Acompanhando a eleição de 1972, Francis destacava o adesismo de Nelson Rockefeller a Nixon. “Nelson Rockefeller, a quem Nixon venceu e humilhou em 1960, 1964 e 1968, fez o discurso de saudação ao candidato. Certos animais comem o próprio vômito. Certos humanos também, pelo visto.” Nada de novo sob o sol, repare.
O ataque à “mídia liberal”
Na campanha de Nixon, seu discurso parecia vindo da linguagem publicitária criada para a TV. Francis escreve: “Nixon é um admirador profundo das técnicas de vendas de detergentes, mata-ratos, pastas de dentes, sprays vaginais e outros produtos que infestam o vídeo americano. Constantemente, usa slogans reminiscentes dos ditos em discursos eleitorais”.
Não custa lembrar que Trump obteve fama nacional como figura midiática associada um reality show televisivo, “O aprendiz”. Durante os quase 15 anos em que esteve no ar, aprimorou o tino para uma linguagem que se comunica com públicos amplos e aprendeu o alfabeto das métricas de audiência.
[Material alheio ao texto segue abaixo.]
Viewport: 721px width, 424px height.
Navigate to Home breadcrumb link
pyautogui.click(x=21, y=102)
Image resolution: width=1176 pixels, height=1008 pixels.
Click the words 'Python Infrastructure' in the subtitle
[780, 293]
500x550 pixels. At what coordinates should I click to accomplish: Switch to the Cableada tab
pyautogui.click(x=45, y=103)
Se Trump observou Nixon com o caderninho de anotações em mãos, certamente notou que seu vice, Spiro Agnew, atacava aquilo que, anos depois, recebeu o apelido entre os conservadores de “liberal media”. E estabeleceu desse modo o tom da maioria dos políticos de direita subsequentes, até que isso culminasse na sua versão mais predatória: o trumpismo. Não custa lembrar da declaração, ainda na primeira coletiva de seu primeiro governo, em 2017, de que a imprensa seria tratada como “o partido de oposição”.
Ataques à imprensa eram uma estratégia de apelo popular, porque eram baseados na ideia de que os comentaristas da TV e os editores desses jornais fossem um bando de intelectuais elitistas, apartados do resto da sociedade e do americano médio em gostos e costumes.
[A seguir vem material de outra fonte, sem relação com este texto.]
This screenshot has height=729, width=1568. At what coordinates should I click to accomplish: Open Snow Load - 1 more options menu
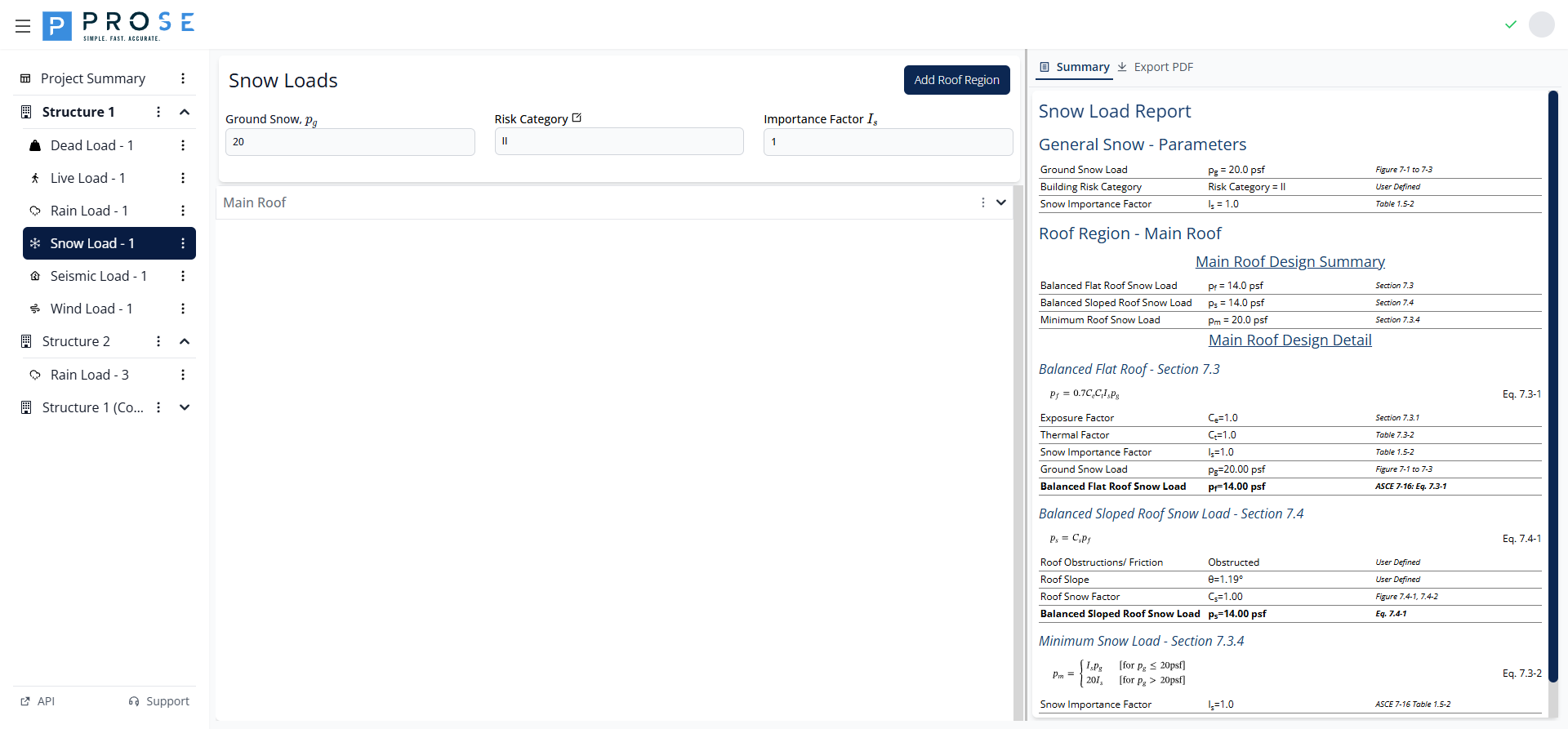tap(183, 243)
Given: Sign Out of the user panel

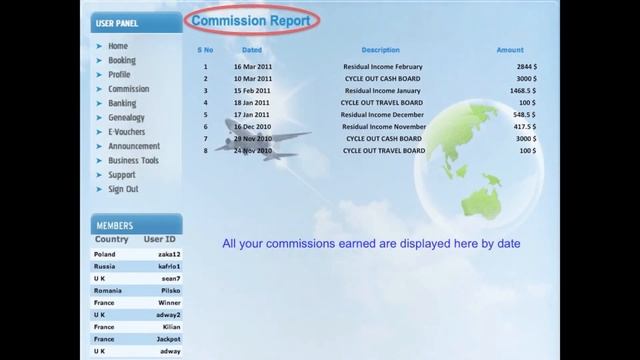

Mas Francis arrematou: “Para um político matuto como Agnew, a linguagem de Times e Post, ou da CBS, deve soar elitista. Certamente é superior ao nível de Jararaca e Ratinho a que ele está habituado”.
Francis percebia que descredibilizar os veículos de jornalismo era uma tática de longo prazo que visava criar desconfiança em qualquer informação apurada e publicada e, portanto, borrar as fronteiras do que são fatos ou apenas narrativas inventadas. Se remete a alguma técnica empregada em 2025, não é mera coincidência.
Alguns nomes da nova direita brasileira gostam de invocar Paulo Francis como um antecedente intelectual e uma genealogia respeitável de seus próprios argumentos e posição política. O Francis a que se referem é o defensor da alta cultura, o antipetista antes de isso ser modinha, o autor que sempre tinha à mão algum deboche sobre a esquerda.
No entanto, a realidade é mais complexa. Foi o sujeito, afinal, que argumentou que “(…) o liberalismo americano, se deseja fazer justiça ao nome, precisa evoluir para uma forma de socialismo, democrática e em outros respeitos compatíveis com as tradições do país”.
Voltando aos EUA, de lá para cá liberais e democratas não parecem ter aprendido muita coisa. Não lhes faria mal ler o livro desse brasileiro escrito no distante ano de 1972, mas com uma ou outra lição valiosa a ensiná-los sobre a política de seu próprio país.